Goal of the exercise: The whole listing below should be output again, word for word.

**** Given records

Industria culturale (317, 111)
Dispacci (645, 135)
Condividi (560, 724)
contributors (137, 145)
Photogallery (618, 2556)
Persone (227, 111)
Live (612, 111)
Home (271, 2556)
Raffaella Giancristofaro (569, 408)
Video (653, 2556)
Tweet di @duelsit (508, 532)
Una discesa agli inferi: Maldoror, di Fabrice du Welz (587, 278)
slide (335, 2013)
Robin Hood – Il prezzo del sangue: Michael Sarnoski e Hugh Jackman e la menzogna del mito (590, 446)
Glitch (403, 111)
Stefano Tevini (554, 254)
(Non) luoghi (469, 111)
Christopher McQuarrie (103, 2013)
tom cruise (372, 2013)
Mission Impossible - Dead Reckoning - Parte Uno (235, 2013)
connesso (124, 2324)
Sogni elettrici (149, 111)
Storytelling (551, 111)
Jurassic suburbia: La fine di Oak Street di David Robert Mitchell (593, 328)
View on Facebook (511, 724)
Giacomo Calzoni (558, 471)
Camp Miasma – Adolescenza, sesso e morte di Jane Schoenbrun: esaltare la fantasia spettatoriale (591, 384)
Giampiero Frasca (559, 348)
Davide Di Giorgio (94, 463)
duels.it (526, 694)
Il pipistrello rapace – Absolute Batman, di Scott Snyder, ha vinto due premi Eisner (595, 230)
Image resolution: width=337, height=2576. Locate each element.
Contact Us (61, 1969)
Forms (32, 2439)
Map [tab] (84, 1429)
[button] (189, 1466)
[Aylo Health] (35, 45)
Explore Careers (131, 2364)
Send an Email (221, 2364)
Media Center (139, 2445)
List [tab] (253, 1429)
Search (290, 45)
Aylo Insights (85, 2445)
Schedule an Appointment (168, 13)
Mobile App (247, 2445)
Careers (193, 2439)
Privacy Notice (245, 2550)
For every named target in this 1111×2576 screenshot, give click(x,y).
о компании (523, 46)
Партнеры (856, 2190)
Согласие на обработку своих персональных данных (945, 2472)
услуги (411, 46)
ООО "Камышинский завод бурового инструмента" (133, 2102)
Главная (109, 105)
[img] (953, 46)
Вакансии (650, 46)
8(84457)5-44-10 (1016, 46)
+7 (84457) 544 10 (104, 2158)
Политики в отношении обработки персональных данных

********

Answer section:
Industria culturale (317, 111)
Dispacci (645, 135)
Condividi (560, 724)
contributors (137, 145)
Photogallery (618, 2556)
Persone (227, 111)
Live (612, 111)
Home (271, 2556)
Raffaella Giancristofaro (569, 408)
Video (653, 2556)
Tweet di @duelsit (508, 532)
Una discesa agli inferi: Maldoror, di Fabrice du Welz (587, 278)
slide (335, 2013)
Robin Hood – Il prezzo del sangue: Michael Sarnoski e Hugh Jackman e la menzogna del mito (590, 446)
Glitch (403, 111)
Stefano Tevini (554, 254)
(Non) luoghi (469, 111)
Christopher McQuarrie (103, 2013)
tom cruise (372, 2013)
Mission Impossible - Dead Reckoning - Parte Uno (235, 2013)
connesso (124, 2324)
Sogni elettrici (149, 111)
Storytelling (551, 111)
Jurassic suburbia: La fine di Oak Street di David Robert Mitchell (593, 328)
View on Facebook (511, 724)
Giacomo Calzoni (558, 471)
Camp Miasma – Adolescenza, sesso e morte di Jane Schoenbrun: esaltare la fantasia spettatoriale (591, 384)
Giampiero Frasca (559, 348)
Davide Di Giorgio (94, 463)
duels.it (526, 694)
Il pipistrello rapace – Absolute Batman, di Scott Snyder, ha vinto due premi Eisner (595, 230)
Image resolution: width=337, height=2576. Locate each element.
Contact Us (61, 1969)
Forms (32, 2439)
Map [tab] (84, 1429)
[button] (189, 1466)
[Aylo Health] (35, 45)
Explore Careers (131, 2364)
Send an Email (221, 2364)
Media Center (139, 2445)
List [tab] (253, 1429)
Search (290, 45)
Aylo Insights (85, 2445)
Schedule an Appointment (168, 13)
Mobile App (247, 2445)
Careers (193, 2439)
Privacy Notice (245, 2550)
For every named target in this 1111×2576 screenshot, give click(x,y).
о компании (523, 46)
Партнеры (856, 2190)
Согласие на обработку своих персональных данных (945, 2472)
услуги (411, 46)
ООО "Камышинский завод бурового инструмента" (133, 2102)
Главная (109, 105)
[img] (953, 46)
Вакансии (650, 46)
8(84457)5-44-10 (1016, 46)
+7 (84457) 544 10 (104, 2158)
Политики в отношении обработки персональных данных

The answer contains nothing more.